**WHAT YOU NEED TO DO:** Express every line of the records below as a JSON list of strings, one string per line, leaving out blank lines.

**RECORDS PROVIDED:**
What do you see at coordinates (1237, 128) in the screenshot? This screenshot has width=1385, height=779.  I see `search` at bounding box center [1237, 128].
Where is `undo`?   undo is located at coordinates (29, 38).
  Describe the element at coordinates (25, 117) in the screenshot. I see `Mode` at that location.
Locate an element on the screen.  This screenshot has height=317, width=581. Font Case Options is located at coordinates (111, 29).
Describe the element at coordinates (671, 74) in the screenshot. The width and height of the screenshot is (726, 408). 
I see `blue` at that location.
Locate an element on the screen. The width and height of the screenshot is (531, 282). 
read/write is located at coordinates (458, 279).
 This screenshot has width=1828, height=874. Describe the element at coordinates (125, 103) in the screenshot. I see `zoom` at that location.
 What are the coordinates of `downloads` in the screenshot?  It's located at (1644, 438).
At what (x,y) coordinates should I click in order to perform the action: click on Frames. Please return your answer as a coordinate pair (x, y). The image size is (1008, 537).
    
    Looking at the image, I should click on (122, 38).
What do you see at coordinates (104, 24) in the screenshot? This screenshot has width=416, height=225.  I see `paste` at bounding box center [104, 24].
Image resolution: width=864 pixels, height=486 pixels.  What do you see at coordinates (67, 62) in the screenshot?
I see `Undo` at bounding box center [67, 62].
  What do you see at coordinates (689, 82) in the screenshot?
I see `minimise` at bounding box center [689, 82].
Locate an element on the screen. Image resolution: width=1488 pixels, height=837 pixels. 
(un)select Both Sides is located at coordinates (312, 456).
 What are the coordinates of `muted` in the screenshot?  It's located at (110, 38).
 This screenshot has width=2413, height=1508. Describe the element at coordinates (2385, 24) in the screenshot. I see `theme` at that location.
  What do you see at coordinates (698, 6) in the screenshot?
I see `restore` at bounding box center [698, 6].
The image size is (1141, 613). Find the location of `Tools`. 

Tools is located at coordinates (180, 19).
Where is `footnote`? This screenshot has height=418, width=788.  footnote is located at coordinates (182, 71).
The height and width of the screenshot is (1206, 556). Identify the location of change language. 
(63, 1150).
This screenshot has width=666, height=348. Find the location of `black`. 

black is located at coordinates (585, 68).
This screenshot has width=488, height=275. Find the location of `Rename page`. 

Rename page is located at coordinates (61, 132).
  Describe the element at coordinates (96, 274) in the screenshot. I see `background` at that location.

**FINAL ANSWER:**
[
  "What do you see at coordinates (1237, 128) in the screenshot? This screenshot has width=1385, height=779.  I see `search` at bounding box center [1237, 128].",
  "Where is `undo`?   undo is located at coordinates (29, 38).",
  "  Describe the element at coordinates (25, 117) in the screenshot. I see `Mode` at that location.",
  "Locate an element on the screen.  This screenshot has height=317, width=581. Font Case Options is located at coordinates (111, 29).",
  "Describe the element at coordinates (671, 74) in the screenshot. The width and height of the screenshot is (726, 408). ",
  "I see `blue` at that location.",
  "Locate an element on the screen. The width and height of the screenshot is (531, 282). ",
  "read/write is located at coordinates (458, 279).",
  " This screenshot has width=1828, height=874. Describe the element at coordinates (125, 103) in the screenshot. I see `zoom` at that location.",
  " What are the coordinates of `downloads` in the screenshot?  It's located at (1644, 438).",
  "At what (x,y) coordinates should I click in order to perform the action: click on Frames. Please return your answer as a coordinate pair (x, y). The image size is (1008, 537).",
  "    Looking at the image, I should click on (122, 38).",
  "What do you see at coordinates (104, 24) in the screenshot? This screenshot has width=416, height=225.  I see `paste` at bounding box center [104, 24].",
  "Image resolution: width=864 pixels, height=486 pixels.  What do you see at coordinates (67, 62) in the screenshot?",
  "I see `Undo` at bounding box center [67, 62].",
  "  What do you see at coordinates (689, 82) in the screenshot?",
  "I see `minimise` at bounding box center [689, 82].",
  "Locate an element on the screen. Image resolution: width=1488 pixels, height=837 pixels. ",
  "(un)select Both Sides is located at coordinates (312, 456).",
  " What are the coordinates of `muted` in the screenshot?  It's located at (110, 38).",
  " This screenshot has width=2413, height=1508. Describe the element at coordinates (2385, 24) in the screenshot. I see `theme` at that location.",
  "  What do you see at coordinates (698, 6) in the screenshot?",
  "I see `restore` at bounding box center [698, 6].",
  "The image size is (1141, 613). Find the location of `Tools`. ",
  "Tools is located at coordinates (180, 19).",
  "Where is `footnote`? This screenshot has height=418, width=788.  footnote is located at coordinates (182, 71).",
  "The height and width of the screenshot is (1206, 556). Identify the location of change language. ",
  "(63, 1150).",
  "This screenshot has width=666, height=348. Find the location of `black`. ",
  "black is located at coordinates (585, 68).",
  "This screenshot has width=488, height=275. Find the location of `Rename page`. ",
  "Rename page is located at coordinates (61, 132).",
  "  Describe the element at coordinates (96, 274) in the screenshot. I see `background` at that location."
]